I later learned that Epifanio Vargas lost his political position shortly thereafter. He spent time in the Almoloya prison while his extradition to the United States was being processed-an extradition which, after a long and scandalous review, the attorney general denied.
As for the other characters in this story, they each went their own way. Tomas Pestana, the mayor of Marbella, is still leading the city into the future. Former commissioner Nino Juarez is still head of security for a chain of department stores, now part of a powerful multinational corporation. Attorney Eddie Alvarez has gone into politics in Gibraltar, where a brother-in-law of his is the minister of labor and economy. And I was able to interview Oleg Yasikov while the Russian was serving a short sentence at Alcala-Meco for a murky affair involving Ukrainian immigrants and arms trafficking. He was a surprisingly pleasant fellow, and he spoke about his old friend with great affection and almost no inhibitions; he even told me some things of interest that I was able to fit into this story at the last minute.
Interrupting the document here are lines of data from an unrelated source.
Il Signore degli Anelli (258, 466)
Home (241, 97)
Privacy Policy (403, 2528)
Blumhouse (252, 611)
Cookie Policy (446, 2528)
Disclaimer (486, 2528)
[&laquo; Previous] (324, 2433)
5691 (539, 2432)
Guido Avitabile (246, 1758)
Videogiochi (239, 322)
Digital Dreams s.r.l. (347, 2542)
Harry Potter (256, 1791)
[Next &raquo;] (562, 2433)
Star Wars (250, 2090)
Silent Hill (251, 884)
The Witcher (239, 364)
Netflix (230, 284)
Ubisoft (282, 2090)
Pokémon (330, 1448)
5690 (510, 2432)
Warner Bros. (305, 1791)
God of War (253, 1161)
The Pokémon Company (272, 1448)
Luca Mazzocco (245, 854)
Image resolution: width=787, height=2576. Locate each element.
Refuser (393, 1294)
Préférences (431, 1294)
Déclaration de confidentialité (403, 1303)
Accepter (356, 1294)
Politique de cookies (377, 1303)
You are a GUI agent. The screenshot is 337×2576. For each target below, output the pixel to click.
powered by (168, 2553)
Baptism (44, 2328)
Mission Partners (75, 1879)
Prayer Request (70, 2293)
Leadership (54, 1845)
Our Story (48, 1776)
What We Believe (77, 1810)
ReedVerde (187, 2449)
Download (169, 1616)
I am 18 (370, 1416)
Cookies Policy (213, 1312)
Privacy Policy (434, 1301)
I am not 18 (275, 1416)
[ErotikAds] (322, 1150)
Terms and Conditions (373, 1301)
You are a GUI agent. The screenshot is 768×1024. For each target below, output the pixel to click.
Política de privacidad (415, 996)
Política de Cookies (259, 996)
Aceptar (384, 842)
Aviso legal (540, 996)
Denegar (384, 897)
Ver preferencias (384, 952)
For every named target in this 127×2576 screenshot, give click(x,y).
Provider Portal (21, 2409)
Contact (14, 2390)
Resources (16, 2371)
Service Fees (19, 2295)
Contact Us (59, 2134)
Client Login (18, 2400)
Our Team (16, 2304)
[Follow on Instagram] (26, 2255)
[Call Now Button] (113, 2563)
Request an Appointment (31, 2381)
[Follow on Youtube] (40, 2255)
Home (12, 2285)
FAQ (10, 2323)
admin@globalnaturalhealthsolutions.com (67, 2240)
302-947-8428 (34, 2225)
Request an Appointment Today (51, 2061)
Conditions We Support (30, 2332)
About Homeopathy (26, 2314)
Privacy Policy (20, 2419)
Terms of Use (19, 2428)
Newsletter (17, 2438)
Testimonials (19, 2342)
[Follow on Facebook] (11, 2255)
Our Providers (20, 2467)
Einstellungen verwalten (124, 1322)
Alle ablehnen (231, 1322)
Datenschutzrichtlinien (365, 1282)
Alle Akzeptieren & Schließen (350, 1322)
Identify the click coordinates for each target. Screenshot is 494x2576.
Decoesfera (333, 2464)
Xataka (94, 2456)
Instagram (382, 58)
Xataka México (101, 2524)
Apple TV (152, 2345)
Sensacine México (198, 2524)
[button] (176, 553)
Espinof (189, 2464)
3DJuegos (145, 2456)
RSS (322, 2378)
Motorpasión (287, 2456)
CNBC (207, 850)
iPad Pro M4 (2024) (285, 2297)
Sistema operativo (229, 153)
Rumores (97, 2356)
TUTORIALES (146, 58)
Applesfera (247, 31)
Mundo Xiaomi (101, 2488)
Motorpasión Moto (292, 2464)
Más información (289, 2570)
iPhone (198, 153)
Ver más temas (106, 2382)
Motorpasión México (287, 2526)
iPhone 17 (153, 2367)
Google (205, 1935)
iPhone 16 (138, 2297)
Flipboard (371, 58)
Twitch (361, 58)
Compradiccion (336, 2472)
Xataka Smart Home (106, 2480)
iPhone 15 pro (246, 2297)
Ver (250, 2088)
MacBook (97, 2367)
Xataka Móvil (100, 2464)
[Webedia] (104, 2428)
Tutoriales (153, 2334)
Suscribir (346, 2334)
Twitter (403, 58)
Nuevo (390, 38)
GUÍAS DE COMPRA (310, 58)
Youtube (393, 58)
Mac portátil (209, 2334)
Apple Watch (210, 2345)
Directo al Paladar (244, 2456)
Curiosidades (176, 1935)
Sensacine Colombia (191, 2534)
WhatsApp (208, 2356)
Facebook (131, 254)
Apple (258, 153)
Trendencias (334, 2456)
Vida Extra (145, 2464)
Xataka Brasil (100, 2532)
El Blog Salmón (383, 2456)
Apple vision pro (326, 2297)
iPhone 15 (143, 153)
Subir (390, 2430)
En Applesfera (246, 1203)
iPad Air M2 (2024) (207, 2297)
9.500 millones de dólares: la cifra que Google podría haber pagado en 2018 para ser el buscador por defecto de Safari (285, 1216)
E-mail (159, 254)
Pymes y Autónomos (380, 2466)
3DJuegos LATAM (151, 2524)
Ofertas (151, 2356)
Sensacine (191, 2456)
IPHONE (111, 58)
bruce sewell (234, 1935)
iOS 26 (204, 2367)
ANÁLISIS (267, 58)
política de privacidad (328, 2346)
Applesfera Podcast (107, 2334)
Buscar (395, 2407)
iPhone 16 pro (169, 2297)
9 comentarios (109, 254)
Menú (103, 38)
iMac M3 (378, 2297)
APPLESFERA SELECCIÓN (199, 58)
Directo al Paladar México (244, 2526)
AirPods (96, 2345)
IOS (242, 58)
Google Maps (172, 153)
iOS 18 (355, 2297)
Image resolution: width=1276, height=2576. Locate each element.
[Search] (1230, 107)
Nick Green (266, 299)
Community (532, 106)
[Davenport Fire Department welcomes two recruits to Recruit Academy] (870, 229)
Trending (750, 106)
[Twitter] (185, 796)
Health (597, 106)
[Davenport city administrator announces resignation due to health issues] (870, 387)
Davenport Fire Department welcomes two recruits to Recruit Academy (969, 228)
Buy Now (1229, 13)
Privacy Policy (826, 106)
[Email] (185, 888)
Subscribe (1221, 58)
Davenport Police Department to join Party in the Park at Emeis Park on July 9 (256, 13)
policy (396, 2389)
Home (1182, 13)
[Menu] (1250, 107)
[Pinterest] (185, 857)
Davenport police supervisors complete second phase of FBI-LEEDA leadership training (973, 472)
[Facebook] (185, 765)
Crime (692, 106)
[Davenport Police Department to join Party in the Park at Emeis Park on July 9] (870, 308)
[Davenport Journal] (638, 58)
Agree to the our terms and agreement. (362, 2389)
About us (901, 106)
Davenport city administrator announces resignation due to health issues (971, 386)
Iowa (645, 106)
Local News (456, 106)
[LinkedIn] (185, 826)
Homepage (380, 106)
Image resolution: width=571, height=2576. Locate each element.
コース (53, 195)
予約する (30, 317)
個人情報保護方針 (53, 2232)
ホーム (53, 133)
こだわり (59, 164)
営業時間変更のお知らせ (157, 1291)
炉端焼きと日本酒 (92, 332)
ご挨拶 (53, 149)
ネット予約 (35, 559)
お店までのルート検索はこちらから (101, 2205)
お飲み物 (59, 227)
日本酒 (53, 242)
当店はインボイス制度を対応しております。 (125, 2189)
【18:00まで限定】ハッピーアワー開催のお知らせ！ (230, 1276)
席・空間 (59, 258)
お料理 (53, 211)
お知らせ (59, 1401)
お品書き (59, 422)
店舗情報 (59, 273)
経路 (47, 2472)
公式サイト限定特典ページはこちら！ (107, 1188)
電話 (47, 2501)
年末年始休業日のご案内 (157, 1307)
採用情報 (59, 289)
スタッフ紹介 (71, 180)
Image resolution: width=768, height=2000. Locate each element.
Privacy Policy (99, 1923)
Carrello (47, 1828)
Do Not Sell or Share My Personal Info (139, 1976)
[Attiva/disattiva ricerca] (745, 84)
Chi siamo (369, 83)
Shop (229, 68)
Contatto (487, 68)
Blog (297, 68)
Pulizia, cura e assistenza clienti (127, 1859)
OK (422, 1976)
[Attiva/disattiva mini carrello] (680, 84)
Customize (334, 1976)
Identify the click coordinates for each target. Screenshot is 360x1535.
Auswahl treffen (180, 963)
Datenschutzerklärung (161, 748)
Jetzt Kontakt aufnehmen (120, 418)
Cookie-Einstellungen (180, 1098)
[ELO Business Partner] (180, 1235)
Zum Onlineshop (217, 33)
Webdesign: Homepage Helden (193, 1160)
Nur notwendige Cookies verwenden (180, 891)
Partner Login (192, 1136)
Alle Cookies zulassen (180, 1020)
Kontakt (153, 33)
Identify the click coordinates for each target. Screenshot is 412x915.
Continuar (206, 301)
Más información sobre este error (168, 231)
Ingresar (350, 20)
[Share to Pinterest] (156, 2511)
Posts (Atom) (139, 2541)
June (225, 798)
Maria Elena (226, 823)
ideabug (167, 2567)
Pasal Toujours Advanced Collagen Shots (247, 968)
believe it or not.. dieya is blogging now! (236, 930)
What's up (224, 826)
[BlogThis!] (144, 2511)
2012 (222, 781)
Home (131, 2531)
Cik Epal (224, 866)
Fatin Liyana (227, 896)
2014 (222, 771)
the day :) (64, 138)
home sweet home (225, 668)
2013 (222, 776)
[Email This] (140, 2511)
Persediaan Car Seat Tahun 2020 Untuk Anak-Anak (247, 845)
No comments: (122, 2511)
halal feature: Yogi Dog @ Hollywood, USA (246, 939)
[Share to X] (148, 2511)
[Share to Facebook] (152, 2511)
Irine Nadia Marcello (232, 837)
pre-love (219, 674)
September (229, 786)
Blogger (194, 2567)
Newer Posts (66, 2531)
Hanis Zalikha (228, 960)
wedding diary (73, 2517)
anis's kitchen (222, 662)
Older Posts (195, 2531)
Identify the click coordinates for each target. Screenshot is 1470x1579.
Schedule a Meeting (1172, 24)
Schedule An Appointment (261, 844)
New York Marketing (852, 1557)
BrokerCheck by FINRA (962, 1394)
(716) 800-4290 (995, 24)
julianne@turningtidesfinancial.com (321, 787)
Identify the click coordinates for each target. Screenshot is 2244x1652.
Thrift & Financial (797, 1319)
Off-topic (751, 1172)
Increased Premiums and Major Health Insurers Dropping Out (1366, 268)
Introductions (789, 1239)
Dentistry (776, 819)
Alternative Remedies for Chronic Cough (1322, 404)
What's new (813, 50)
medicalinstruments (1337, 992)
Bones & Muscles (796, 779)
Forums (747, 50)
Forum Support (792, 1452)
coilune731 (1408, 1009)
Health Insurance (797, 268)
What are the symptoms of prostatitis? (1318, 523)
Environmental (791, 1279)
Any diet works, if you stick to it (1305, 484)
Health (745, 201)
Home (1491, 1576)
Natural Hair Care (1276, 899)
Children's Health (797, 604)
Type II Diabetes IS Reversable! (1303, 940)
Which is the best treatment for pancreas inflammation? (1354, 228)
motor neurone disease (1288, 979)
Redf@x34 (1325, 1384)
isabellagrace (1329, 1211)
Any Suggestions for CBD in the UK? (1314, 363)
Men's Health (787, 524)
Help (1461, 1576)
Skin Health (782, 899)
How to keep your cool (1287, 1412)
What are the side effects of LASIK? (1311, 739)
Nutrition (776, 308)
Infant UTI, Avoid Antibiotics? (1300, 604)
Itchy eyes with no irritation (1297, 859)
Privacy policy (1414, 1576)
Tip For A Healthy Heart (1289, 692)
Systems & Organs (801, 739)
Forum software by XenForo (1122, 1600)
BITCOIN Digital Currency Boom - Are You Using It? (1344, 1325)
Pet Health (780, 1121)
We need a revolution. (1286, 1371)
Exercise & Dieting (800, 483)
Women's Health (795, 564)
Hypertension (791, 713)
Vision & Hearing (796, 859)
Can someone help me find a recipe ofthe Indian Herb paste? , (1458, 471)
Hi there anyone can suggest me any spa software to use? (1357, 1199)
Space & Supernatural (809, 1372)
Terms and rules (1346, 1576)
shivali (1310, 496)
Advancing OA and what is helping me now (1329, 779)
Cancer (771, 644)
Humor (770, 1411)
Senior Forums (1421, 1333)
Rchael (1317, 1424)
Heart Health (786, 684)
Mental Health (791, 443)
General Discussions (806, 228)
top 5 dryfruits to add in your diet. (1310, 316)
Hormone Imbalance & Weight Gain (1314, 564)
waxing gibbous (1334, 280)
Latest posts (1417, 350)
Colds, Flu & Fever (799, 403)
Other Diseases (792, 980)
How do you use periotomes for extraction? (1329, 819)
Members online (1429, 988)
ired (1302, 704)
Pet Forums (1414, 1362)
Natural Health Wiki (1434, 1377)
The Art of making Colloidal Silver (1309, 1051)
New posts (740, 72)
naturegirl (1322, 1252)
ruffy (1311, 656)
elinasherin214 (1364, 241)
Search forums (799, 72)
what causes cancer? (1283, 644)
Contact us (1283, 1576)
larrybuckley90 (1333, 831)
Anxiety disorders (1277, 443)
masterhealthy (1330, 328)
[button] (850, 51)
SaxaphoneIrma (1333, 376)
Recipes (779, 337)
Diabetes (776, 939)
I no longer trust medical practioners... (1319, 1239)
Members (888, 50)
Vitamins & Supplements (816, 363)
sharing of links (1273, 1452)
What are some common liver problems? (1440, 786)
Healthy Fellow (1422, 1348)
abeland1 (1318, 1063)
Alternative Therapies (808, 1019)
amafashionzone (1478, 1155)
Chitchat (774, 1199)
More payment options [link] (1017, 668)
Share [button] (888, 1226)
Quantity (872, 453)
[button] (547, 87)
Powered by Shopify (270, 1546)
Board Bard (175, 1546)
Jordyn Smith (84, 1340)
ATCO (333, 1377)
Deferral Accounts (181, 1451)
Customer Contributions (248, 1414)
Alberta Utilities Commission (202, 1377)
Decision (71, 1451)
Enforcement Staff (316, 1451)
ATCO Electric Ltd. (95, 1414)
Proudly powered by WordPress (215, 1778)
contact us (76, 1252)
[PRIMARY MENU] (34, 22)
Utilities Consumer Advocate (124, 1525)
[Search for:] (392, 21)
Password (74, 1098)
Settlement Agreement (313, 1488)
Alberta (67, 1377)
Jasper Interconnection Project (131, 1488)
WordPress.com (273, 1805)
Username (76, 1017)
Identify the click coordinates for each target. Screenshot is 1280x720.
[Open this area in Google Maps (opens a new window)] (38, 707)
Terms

I have never been able to learn what happened to Teresa Mendoza. There are those who say that she changed her face and identity and now lives in the United States. Florida, they say. Or California. Others claim that she went back to Europe, with her daughter, or son, if she had the baby. They mention Paris, Mallorca, Tuscany, but the fact is, nobody knows anything.
As for me, that last day as I sat before my bottle of beer at La Ballena, in Culiacan, listening to songs on the jukebox with a bunch of moustached, silent Sinaloans, I was sorry I lacked the talent to sum it all up in three minutes of words and music. Mine, for good or ill, was going to be a corrido on paper, more than four hundred pages of it.
You do what you can with what you've got. But I was sure that somewhere near there, somebody was already composing the song that would soon be playing in Sinaloa and all of Mexico, sung by Los Tigres, or Los Tucanes, or some other legendary group. A song those tough-looking individuals with big moustaches, plaid shirts, baseball caps, and blue jeans who surrounded Julio, Elmer, and me in the same cantina-maybe at the same table-where Guero Davila had sat would listen to, their faces stony, and each with a Pacifico in his hand, nodding in silence. The story of the Queen of the South. The corrido to Teresa Mendoza.